- Insurers expected to incur half of total disaster costs
- Storms in the U.K. contributed to another $4 billion in losses
Violent storms that struck the U.S. in December will cost more than $4 billion in damages, about half of which will probably be covered by insurers, according to estimates by Aon Plc.
The disasters at the end of the month killed at least 64 people and resulted in more than 50 tornado touch-downs along with historic levels of flooding in the Mississippi Valley and the Midwest, the insurance broker said Wednesday in a report.
“Missouri, Texas, Illinois, Arkansas, Oklahoma, Mississippi, Tennessee, Alabama, Kentucky and Indiana were among the hardest-hit,” London-based Aon said in a statement. “The Insurance Council of Texas reported losses of $1.2 billion in the Dallas metropolitan area alone.”

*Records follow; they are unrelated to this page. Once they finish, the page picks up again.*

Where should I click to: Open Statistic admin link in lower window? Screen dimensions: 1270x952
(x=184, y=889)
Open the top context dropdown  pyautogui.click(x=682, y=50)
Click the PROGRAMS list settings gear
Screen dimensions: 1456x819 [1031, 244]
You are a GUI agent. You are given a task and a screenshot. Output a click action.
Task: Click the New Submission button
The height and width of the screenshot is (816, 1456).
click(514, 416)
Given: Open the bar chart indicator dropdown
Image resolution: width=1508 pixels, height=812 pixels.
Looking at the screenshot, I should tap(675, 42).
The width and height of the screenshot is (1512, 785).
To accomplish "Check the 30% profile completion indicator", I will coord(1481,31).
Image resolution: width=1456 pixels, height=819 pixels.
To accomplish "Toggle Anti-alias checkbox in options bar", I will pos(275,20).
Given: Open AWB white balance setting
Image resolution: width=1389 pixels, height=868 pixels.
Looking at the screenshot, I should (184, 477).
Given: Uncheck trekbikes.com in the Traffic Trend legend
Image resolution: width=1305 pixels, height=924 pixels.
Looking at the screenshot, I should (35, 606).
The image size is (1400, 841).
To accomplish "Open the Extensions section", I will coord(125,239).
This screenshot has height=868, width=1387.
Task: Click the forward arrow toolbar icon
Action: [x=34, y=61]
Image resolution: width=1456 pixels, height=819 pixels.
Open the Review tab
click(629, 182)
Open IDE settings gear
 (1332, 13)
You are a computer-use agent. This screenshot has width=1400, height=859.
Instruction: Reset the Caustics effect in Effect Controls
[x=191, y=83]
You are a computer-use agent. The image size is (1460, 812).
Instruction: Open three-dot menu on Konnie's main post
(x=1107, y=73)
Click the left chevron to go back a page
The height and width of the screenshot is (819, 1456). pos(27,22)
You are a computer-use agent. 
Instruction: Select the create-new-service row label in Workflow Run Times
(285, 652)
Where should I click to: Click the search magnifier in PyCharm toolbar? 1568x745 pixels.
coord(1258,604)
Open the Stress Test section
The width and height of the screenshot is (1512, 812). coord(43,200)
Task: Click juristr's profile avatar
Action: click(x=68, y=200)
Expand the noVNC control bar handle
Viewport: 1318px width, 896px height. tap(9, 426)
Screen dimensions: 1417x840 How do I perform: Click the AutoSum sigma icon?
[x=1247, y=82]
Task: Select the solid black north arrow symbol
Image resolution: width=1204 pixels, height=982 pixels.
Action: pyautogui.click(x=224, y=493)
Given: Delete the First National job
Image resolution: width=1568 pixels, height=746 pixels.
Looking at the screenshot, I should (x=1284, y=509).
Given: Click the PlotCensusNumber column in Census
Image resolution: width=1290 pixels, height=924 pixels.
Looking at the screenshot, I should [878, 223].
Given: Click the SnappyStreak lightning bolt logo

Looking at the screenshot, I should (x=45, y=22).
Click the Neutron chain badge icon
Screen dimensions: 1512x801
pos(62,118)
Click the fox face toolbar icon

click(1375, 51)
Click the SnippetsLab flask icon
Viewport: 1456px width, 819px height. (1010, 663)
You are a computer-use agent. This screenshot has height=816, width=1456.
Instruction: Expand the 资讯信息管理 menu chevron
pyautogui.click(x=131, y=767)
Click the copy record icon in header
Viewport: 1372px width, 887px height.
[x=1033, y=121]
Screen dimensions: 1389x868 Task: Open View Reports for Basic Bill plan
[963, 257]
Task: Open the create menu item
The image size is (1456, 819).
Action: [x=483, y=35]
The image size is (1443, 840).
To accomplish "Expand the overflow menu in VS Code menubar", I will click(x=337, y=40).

The U.S. is vulnerable to costly claims because of extreme weather patterns and high property values. The country, which has the world’s largest economy, accounted for 60 percent of global insured losses in 2015, according to Aon.
The U.K., Ireland and Norway also experienced severe flooding in December as windstorms Eckard and Ted, also known as Frank and Desmond, struck thousands of homes. Those catastrophes contributed to about $4 billion of economic losses in Europe, according to Aon.
Parts of Argentina, Paraguay, Uruguay and Brazil were hit by flooding that was the worst in at least 50 years in some areas, killing at least 16 people and causing more than $200 million in losses, according to Aon’s estimates.